= Problem =
What needs transcribing is the line with "Task: Click the Password" and every line after it to the end of the records, exactly and alone, with no pictures.

___

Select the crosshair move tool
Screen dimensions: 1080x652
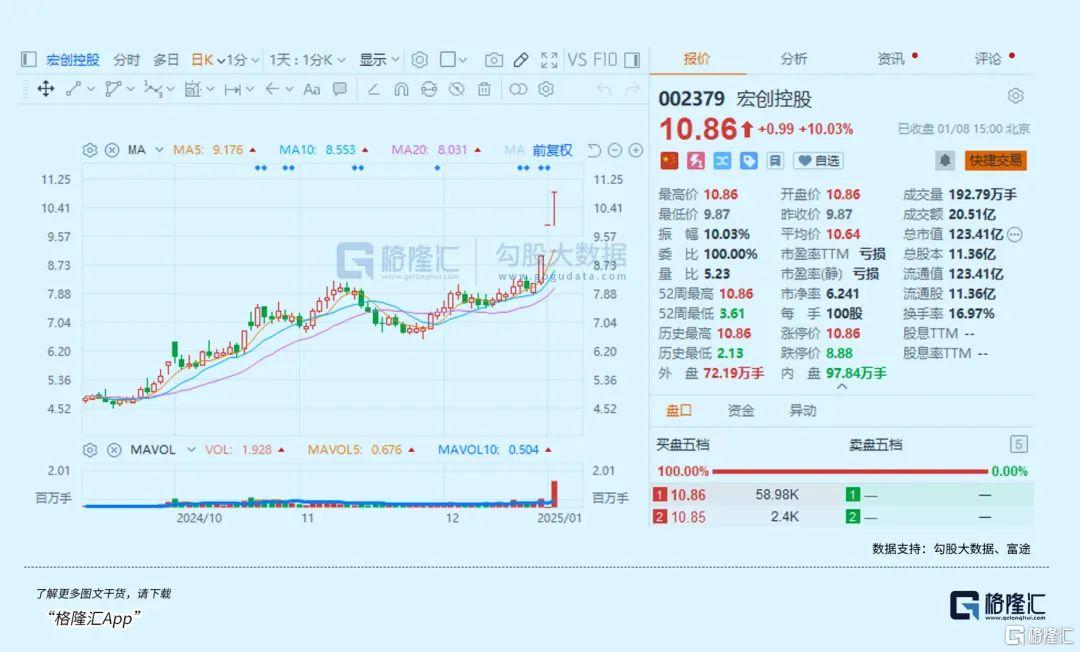pyautogui.click(x=45, y=89)
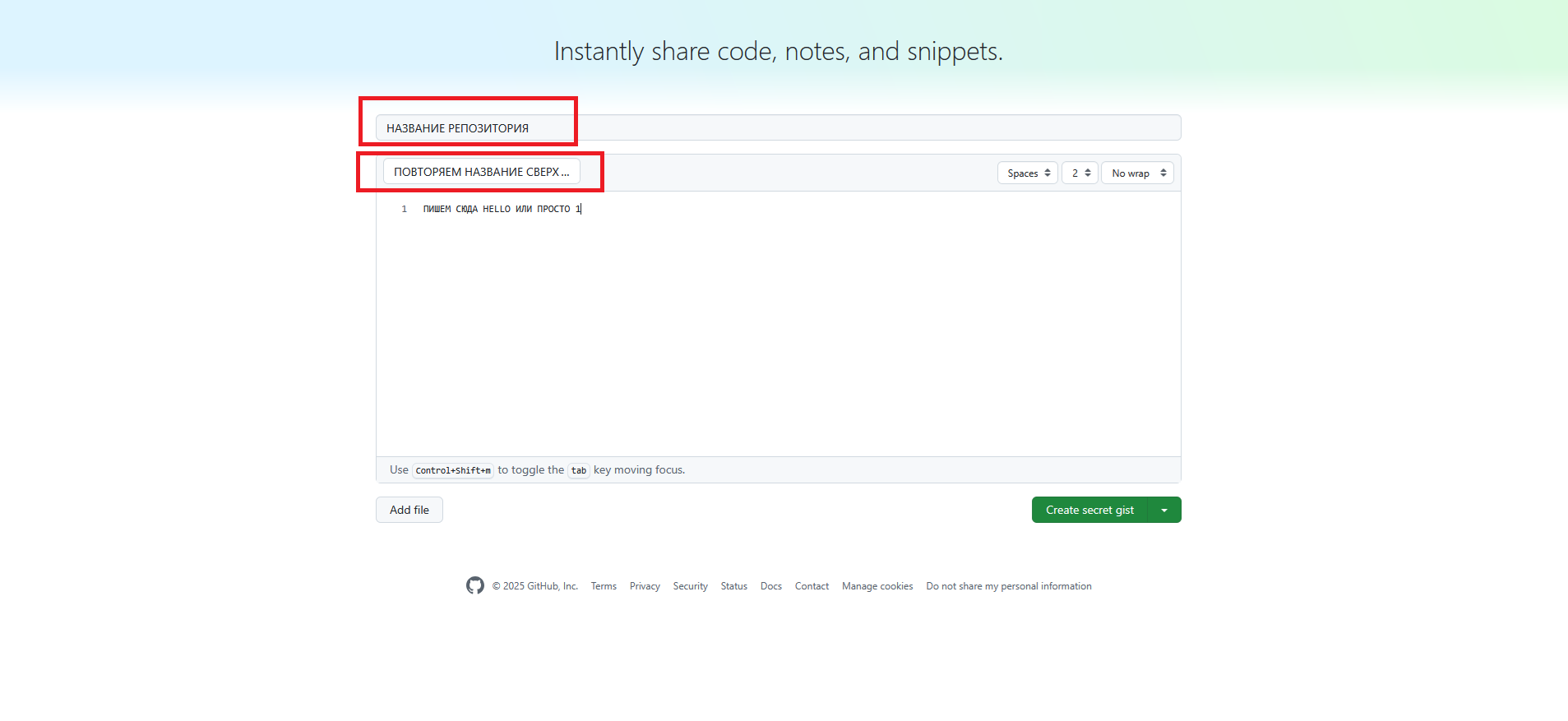This screenshot has width=1568, height=721.
Task: Click the filename field ПОВТОРЯЕМ НАЗВАНИЕ СВЕРХ
Action: click(x=481, y=172)
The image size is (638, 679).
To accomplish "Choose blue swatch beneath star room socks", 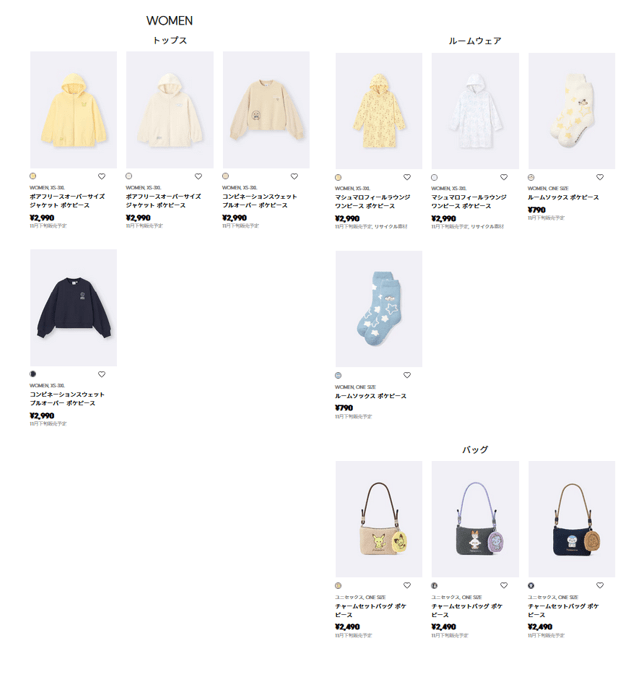I will pyautogui.click(x=338, y=375).
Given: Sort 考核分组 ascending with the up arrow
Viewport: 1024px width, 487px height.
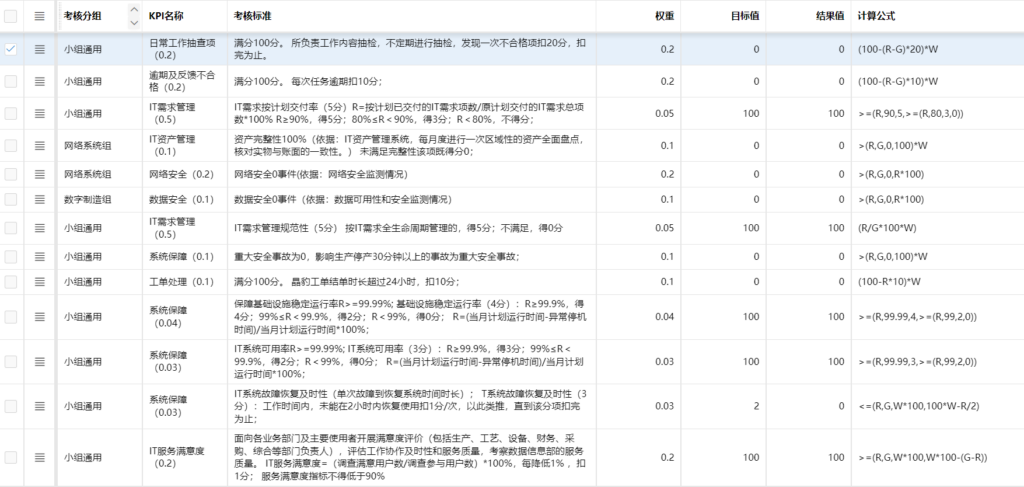Looking at the screenshot, I should (x=134, y=11).
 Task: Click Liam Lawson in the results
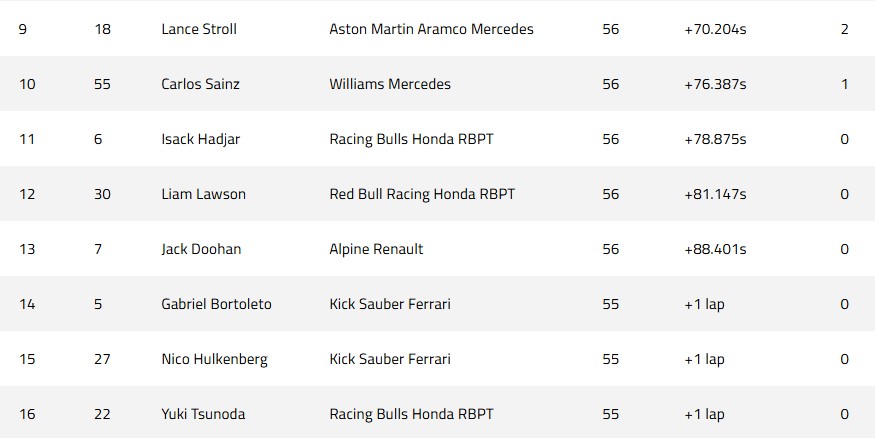[x=203, y=194]
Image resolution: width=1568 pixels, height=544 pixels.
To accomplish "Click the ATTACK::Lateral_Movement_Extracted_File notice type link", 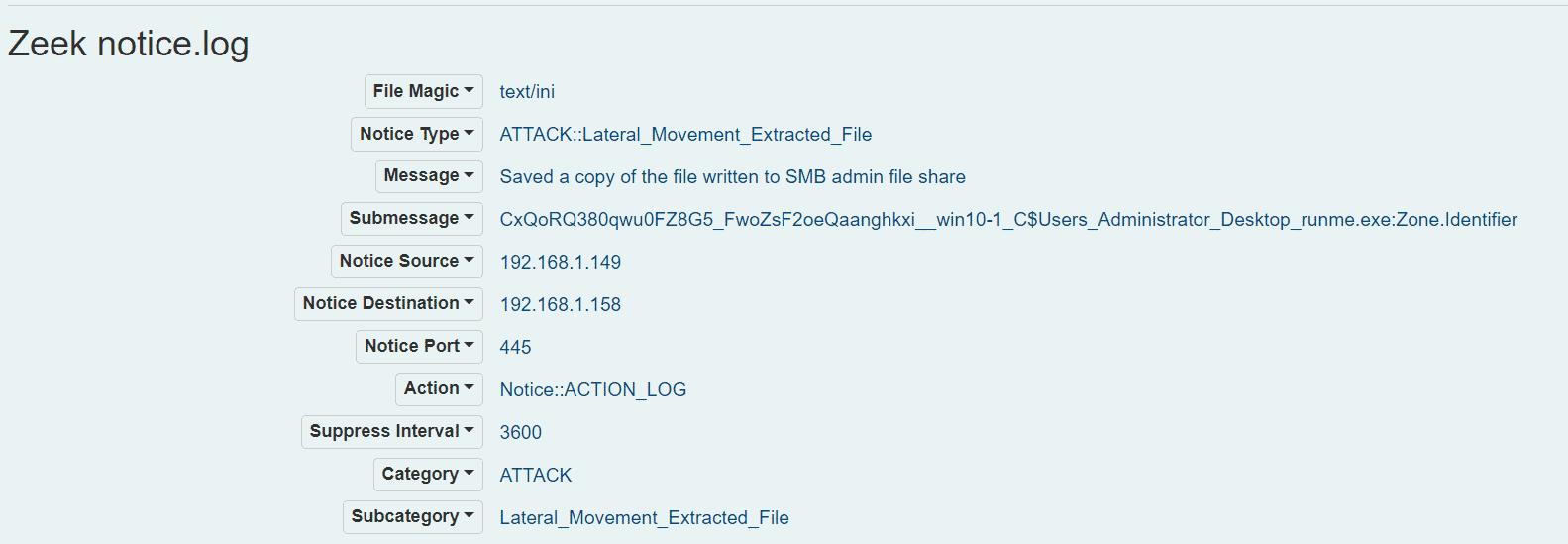I will [685, 135].
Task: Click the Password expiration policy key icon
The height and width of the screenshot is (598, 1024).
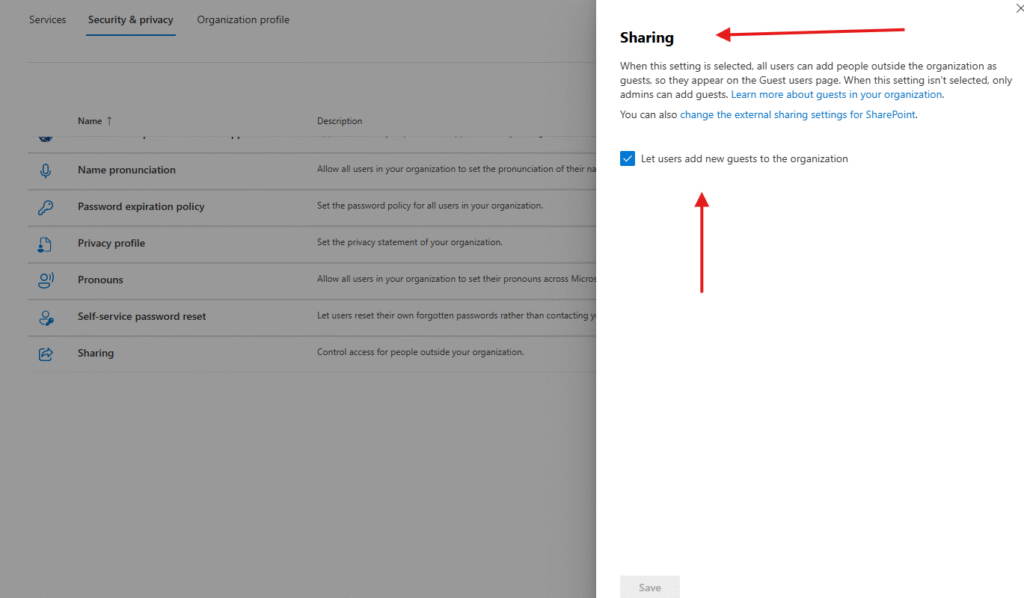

___

= Expected answer =
Task: Click the Password expiration policy key icon
The height and width of the screenshot is (598, 1024).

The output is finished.